EXCERPTED TEXT:
□ □ □ □ □
Nightclubs closed their doors Monday in four more regions of Spain as new measures to curb a rise in COVID-19 infections came into effect, a day after a noisy Madrid protest against virus restrictions.
Spain’s most populous region, Andalusia, along with Galicia and Cantabria in the north and Castilla and Leon in the centre were the latest Spanish regions to begin enforcing 11 measures the government unveiled Friday to curb one of the fastest virus growth rates in Europe.
Two other regions, La Rioja and Murcia began applying the measures on Sunday.
They include the closure of all discos, night clubs and dancing halls while restaurants and bars are required to close by one am, with no new guests allowed in from midnight in a country known for late-night partying.
All of Spain’s 17 regional governments, which are responsible for healthcare, agreed to enforce the measures which also include a ban on smoking outdoors in public places when a distance of two metres cannot be maintained and limits on visits to retirement homes.
Chanting “freedom”, between 2,500 and 3,000 people, according to a police estimate, rallied in Madrid on Sunday evening against the mandatory use of facemasks and other government-imposed virus restrictions.
Many protesters did not wear a mask in public even though it is required by law across Spain and did not respect social distancing rules.
□ □ □ □ □
EXPLORE THE MATERIAL:
**a)** Could you extract the part of the Spain nightclub closures article that opens with the words containing "Spain’s most populous" and closes with "rates in Europe.", copying it word for word?
**b)** How would the article on Spain's nightclub closures and COVID-19 measures go on from where it stops?

Stored data entries
□ □ □ □ □
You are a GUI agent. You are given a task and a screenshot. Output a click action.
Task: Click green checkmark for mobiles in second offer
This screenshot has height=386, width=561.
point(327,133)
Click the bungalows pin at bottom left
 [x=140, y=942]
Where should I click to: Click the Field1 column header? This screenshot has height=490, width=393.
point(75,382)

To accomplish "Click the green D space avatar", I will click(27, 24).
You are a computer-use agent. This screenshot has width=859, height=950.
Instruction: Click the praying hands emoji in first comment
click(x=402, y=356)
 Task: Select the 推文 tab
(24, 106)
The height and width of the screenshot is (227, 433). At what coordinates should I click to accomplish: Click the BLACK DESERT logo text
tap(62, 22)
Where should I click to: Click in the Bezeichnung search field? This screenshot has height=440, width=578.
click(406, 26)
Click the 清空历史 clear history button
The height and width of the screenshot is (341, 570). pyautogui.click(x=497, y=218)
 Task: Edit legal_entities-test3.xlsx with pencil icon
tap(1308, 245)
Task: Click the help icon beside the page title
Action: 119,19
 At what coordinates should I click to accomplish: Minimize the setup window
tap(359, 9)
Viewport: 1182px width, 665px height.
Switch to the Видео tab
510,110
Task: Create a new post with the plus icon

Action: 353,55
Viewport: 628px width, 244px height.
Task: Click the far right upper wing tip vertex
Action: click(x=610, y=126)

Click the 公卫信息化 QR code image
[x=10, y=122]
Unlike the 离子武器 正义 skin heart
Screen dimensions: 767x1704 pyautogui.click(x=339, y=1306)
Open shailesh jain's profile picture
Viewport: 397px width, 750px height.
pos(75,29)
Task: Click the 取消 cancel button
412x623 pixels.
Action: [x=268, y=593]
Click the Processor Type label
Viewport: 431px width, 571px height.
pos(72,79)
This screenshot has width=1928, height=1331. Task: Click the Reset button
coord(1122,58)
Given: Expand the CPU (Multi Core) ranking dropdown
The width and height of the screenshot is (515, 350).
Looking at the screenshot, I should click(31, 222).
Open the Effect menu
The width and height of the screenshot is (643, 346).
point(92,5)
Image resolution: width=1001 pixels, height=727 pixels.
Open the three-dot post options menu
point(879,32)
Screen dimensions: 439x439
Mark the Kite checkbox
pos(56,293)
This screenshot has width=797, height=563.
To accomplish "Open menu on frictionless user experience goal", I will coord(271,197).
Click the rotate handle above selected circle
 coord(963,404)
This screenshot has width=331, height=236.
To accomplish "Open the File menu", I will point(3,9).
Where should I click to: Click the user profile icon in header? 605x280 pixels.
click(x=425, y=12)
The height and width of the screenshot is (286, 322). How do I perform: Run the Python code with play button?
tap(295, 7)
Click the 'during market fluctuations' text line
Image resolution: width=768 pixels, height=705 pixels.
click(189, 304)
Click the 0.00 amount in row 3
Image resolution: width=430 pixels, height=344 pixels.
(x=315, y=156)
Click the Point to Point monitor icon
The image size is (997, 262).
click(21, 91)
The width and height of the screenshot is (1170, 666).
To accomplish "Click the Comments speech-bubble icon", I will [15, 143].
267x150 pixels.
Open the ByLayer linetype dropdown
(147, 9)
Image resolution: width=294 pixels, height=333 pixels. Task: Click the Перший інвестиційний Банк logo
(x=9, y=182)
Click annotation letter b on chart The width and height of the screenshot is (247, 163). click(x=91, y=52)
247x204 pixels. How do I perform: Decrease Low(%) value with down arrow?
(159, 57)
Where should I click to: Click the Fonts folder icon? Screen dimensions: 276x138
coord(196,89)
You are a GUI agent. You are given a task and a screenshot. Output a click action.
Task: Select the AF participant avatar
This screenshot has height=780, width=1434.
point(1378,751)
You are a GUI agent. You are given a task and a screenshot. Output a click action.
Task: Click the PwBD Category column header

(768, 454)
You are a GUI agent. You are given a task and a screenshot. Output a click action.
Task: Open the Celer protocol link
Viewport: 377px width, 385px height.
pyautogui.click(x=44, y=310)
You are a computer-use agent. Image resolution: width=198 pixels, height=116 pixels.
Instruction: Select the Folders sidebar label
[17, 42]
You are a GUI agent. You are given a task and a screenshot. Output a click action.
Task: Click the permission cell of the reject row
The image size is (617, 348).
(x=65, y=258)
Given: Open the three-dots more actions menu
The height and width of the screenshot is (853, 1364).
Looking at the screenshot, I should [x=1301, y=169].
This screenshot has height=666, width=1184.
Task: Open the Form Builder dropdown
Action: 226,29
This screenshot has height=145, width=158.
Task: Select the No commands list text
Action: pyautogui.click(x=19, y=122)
□ □ □ □ □
EXERCISE RESULTS:
**a)**
Spain’s most populous region, Andalusia, along with Galicia and Cantabria in the north and Castilla and Leon in the centre were the latest Spanish regions to begin enforcing 11 measures the government unveiled Friday to curb one of the fastest virus growth rates in Europe.

**b)**
“What happened will be punished with the greatest severity,” the central government’s representative in Madrid, Jose Manuel Franco, told Cadena Ser radio.
Meanwhile, the northern Basque Region on Monday declared a “health emergency: which will allow it to impose tougher restrictions than its neighbours because of the risk of a “tsunami” of new infections.
Spain counts nearly 343,000 infections, the highest amount in Western Europe. In the past 14 days, it produced 115 new cases per 100,000 people, compared to 45 in neighbouring France, 19 in Britain and 16 in Germany.
But a large part of the new cases are in asymptomatic people and the lethality of the virus has decreased considerably — out of the 28,617 virus deaths which Spain has recorded less than 300 have occurred since the end of a strict lockdown on June 21.